AP Photo/Leslie Mazoch

A 2006 University of Chicago News Office press release proclaimed, “Americans and Venezuelans Lead the World in National Pride.” Researchers from the University of Chicago’s National Opinion Research Center (NORC) surveyed citizens of 33 countries (Smith & Kim, 2006) and developed two different kinds of national pride scores: pride in specific accomplishments of their nations, like science or sports (which they called domain-specific national pride) and a more general national pride in which citizens responded to items such as, “People should support their country even if the country is in the wrong.”
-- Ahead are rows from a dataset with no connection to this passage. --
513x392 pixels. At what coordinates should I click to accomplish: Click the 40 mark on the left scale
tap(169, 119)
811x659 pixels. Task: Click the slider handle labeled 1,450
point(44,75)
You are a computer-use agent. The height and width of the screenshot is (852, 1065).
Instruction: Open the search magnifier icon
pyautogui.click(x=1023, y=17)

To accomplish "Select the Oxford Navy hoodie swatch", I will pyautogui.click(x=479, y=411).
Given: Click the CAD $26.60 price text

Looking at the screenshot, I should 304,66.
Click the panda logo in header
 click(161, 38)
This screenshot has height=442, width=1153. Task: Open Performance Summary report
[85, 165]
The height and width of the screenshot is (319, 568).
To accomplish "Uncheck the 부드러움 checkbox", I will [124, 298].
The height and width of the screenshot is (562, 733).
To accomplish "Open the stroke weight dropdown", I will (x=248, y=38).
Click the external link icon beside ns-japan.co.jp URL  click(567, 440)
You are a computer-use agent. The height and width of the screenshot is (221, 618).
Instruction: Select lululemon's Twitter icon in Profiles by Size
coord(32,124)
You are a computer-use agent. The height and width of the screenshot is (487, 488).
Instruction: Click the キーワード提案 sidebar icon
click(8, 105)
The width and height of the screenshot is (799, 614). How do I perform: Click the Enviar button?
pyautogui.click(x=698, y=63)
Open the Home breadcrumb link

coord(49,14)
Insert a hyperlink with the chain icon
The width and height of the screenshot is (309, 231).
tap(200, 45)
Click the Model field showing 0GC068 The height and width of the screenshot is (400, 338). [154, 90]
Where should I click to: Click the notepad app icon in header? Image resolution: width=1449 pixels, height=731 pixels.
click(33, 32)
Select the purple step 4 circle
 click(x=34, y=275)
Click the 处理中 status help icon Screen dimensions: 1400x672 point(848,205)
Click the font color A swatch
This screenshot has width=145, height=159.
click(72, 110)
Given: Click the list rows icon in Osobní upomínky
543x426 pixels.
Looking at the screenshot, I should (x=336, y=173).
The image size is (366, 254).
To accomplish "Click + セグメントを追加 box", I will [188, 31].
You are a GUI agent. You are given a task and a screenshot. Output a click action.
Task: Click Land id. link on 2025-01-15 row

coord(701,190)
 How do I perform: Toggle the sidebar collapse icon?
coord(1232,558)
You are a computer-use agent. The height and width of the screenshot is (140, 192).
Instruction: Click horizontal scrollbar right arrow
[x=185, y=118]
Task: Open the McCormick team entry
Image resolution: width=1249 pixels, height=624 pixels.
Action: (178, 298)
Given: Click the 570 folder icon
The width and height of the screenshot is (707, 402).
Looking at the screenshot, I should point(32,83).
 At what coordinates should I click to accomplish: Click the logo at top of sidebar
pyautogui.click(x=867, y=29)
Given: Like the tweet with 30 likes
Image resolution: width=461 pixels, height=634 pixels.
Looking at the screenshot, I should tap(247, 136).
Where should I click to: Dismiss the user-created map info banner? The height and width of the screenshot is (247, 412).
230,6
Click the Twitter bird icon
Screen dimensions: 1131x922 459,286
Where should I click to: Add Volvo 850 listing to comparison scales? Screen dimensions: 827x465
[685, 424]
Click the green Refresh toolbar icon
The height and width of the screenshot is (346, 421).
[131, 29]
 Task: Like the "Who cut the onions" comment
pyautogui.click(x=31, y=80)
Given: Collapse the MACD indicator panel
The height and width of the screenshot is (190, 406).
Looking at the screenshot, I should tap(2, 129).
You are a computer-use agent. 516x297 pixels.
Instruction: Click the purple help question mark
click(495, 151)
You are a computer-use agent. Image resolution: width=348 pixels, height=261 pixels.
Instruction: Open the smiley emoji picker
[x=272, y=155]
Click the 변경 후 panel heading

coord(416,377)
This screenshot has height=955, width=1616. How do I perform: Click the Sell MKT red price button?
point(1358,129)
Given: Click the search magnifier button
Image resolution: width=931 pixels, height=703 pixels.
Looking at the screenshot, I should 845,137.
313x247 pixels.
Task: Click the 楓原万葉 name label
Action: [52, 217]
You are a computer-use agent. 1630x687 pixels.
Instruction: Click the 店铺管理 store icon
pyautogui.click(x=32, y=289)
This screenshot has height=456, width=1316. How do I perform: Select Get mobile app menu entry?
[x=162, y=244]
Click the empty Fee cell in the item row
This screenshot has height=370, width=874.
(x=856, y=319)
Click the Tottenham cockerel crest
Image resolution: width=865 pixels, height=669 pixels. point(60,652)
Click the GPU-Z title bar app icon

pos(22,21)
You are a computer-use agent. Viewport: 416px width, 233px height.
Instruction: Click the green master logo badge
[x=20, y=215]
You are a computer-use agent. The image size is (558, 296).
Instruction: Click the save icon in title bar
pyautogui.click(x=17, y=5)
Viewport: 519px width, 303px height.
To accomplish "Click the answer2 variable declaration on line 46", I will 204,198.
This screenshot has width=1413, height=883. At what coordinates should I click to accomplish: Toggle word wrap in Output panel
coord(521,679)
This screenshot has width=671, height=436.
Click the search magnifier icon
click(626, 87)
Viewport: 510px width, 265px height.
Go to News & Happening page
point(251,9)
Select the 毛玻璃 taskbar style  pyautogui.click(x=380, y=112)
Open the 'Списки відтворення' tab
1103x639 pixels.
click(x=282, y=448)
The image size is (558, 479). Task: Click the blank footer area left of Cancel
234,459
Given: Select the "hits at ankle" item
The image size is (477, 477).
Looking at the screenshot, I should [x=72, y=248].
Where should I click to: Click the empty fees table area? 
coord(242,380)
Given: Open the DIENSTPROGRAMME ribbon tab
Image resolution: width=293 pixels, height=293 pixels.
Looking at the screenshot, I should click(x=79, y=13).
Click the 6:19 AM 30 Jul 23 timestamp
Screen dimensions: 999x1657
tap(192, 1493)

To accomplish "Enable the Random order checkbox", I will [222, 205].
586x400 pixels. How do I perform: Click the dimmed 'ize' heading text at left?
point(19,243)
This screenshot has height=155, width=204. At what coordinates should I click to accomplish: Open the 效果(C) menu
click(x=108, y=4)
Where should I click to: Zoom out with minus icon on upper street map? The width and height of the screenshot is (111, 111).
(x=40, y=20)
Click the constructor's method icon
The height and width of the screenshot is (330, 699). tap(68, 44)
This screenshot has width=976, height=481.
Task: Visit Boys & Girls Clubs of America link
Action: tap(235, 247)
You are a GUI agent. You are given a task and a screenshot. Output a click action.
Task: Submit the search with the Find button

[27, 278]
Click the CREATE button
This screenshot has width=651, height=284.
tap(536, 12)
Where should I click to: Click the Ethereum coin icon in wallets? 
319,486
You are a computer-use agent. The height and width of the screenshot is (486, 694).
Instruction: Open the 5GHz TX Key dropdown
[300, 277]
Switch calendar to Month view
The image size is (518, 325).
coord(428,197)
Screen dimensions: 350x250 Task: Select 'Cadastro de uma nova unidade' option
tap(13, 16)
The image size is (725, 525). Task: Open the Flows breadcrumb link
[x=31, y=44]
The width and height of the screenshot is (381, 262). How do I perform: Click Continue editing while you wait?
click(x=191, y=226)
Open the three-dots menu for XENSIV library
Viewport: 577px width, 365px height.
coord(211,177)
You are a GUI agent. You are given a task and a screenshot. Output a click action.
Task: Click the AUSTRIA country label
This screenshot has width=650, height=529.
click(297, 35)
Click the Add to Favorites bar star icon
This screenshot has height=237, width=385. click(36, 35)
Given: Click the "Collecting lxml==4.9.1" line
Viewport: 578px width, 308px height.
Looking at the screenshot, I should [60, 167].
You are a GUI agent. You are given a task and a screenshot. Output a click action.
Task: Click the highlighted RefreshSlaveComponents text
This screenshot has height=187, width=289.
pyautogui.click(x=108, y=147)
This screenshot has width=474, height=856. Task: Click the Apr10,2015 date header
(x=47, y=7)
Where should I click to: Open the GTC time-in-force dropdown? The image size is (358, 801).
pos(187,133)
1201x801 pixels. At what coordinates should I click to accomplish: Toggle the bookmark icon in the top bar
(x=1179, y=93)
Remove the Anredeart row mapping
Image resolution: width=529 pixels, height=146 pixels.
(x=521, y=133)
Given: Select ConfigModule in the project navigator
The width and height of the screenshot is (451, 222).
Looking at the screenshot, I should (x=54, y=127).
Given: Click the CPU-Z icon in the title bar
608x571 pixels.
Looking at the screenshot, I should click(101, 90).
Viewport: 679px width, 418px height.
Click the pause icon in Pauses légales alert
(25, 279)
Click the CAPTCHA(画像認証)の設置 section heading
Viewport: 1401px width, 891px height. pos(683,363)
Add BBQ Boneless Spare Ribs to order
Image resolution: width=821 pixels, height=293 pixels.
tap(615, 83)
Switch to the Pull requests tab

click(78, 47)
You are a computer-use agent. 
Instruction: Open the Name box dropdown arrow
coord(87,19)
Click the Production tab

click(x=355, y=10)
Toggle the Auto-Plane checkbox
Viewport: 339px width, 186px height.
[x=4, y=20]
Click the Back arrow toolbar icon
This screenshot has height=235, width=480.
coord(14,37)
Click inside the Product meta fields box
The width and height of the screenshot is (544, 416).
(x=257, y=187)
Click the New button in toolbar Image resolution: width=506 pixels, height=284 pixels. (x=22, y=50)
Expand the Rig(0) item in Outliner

So, the researchers had two sets of national pride scores— accomplishment-related and general—for each country. They converted the scores to ranks, and when results on the two scales were merged, Venezuela and the United States were tied for first place. These findings suggest many hypotheses about what creates and inflates national pride. The authors noted that countries that were settled as colonies tend to rank higher than their “mother country,” that ex-socialist countries tend to rank lower than other countries, and that countries in Asia tend to rank lower than those from other continents. The researchers also reported that there were increases in national pride among countries that had recently been subject to terrorist attacks.

Figure 18-1

A Histogram of Ordinal Data When ordinal data are graphed in a histogram, the resulting distribution is rectangular. These are data for ranks 1–10. For each rank, there is one individual. Ordinal data are never normally distributed.

We wondered about other possible precursors of national pride, such as competitiveness. Because the researchers provided ordinal data, the only way we can explore these interesting hypotheses is by using nonparametric statistics. Parametric statistics are appropriate for scale data, but they are not appropriate for ordinal data. As we noted in Chapter 17, the very nature of an ordinal variable means that it will not meet the assumptions of a scale dependent variable and a normally distributed population. As we can see in Figure 18-1, the shape of a distribution of ordinal variables is rectangular because every participant has a different rank.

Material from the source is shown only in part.